Uno podría contraargumentar a estas observaciones y decir que, si la distribución de recursos de la coparticipación se parece más o menos a los aportes que realiza cada provincia, entonces está justificada: pero este claramente no es el caso. Según la consultora Invecq, Formosa recibe 6,51 pesos por cada 1 que aporta; Tierra del Fuego, 1,38 por 1; la Ciudad de Buenos Aires, 0,11 por 1. Hay, claramente, ganadores y perdedores del sistema de coparticipación federal de impuestos, y con el paso del tiempo parecen ser siempre los mismos.
Los resultados económicos de justificar transferencias con el atraso son naturalmente desastrosos. En un intento patético por desviar la atención de lo que se hace con los recursos de la coparticipación, el presidente dijo estos días que en el norte del país se discute quién tiene agua y no cómo ampliar los subtes: pero el resultado de regarlarle dinero a provincias sin incentivos a mejorar no es la construcción de cañerías sino, por ejemplo, la de estadios de fútbol europeos a la salida de una villa miseria en Santiago del Estero, algo que el presidente también se encarga de defender. Si la coparticipación favorable a las provincias atrasadas existe hace décadas pero estas siguen siendo tan pobres como el día uno, es claro que algo que no funciona.
Debería pensarse cuál es el sentido de tener coparticipación si los que reciben dinero de más van a seguir haciendo las cosas tan mal como antes de tenerla. Si el atraso institucional y económico está protegido por dinero externo, no hay ninguna chance de que se produzcan cambios positivos desde adentro; por este motivo, diputados como José Luis Espert y Javier Milei han propuesto en varias oportunidades eliminar la coparticipación. ¿Qué ocurriría si no existiera? Una vez aclarados cuáles son los impuestos que les corresponderían a la Nación y a las provincias, de manera de evitar la doble imposición, un sistema de autonomía fiscal sería estimulante en muchos sentidos. Si los recursos de las provincias dependieran enteramente de sí mismas, no solamente existirían incentivos para no derrochar fondos públicos; también existiría una competencia de impuestos entre provincias que enviaría señales acerca de dónde es mejor invertir y hacer negocios.
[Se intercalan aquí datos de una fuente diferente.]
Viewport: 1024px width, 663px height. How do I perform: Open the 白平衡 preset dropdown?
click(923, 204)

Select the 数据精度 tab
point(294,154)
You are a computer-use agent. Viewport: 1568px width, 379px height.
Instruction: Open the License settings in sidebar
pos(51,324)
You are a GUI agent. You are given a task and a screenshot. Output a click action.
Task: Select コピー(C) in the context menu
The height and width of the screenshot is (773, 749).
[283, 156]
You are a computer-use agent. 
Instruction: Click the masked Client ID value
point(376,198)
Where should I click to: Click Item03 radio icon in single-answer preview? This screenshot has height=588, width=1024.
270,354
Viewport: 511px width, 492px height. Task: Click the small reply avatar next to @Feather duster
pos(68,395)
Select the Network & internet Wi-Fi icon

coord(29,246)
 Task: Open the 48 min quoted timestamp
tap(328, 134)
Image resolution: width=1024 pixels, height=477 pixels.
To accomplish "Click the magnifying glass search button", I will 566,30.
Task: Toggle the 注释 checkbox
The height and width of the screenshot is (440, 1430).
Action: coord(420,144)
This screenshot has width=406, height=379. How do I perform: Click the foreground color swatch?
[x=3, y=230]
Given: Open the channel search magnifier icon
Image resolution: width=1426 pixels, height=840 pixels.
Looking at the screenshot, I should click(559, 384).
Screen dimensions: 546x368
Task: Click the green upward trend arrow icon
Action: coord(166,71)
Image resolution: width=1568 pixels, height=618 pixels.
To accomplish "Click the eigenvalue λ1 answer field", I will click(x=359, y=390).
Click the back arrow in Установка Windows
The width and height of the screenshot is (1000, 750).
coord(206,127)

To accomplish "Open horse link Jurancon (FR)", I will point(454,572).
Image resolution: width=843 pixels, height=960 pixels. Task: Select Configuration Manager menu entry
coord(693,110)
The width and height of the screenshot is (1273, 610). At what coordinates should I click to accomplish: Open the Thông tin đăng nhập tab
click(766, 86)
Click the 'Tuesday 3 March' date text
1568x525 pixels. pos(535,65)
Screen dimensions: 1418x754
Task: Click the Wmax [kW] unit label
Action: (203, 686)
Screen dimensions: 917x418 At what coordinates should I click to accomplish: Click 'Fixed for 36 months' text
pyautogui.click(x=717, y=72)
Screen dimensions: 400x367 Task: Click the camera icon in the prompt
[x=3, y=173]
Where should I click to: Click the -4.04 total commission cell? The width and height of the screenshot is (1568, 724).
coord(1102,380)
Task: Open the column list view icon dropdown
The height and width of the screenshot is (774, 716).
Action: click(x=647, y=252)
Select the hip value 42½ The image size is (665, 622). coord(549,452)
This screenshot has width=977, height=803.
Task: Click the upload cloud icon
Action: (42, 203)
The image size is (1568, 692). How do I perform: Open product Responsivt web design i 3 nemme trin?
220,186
Además, las provincias dejarían de depender del humor del presidente de turno, que a fuerza de decretos cambia los porcentajes a piacere.
En nombre de la justicia, se ha creado injusticia: hoy, con el sistema de coparticipación vigente, algunas provincias están presas de otras, y todas a su vez están presas de la Nación. En el medio, los que pagan terminan siendo como siempre los contribuyentes, que con sus impuestos se ven obligados a mantener a medio país en el atraso. Ya va siendo hora de romper tantas cadenas.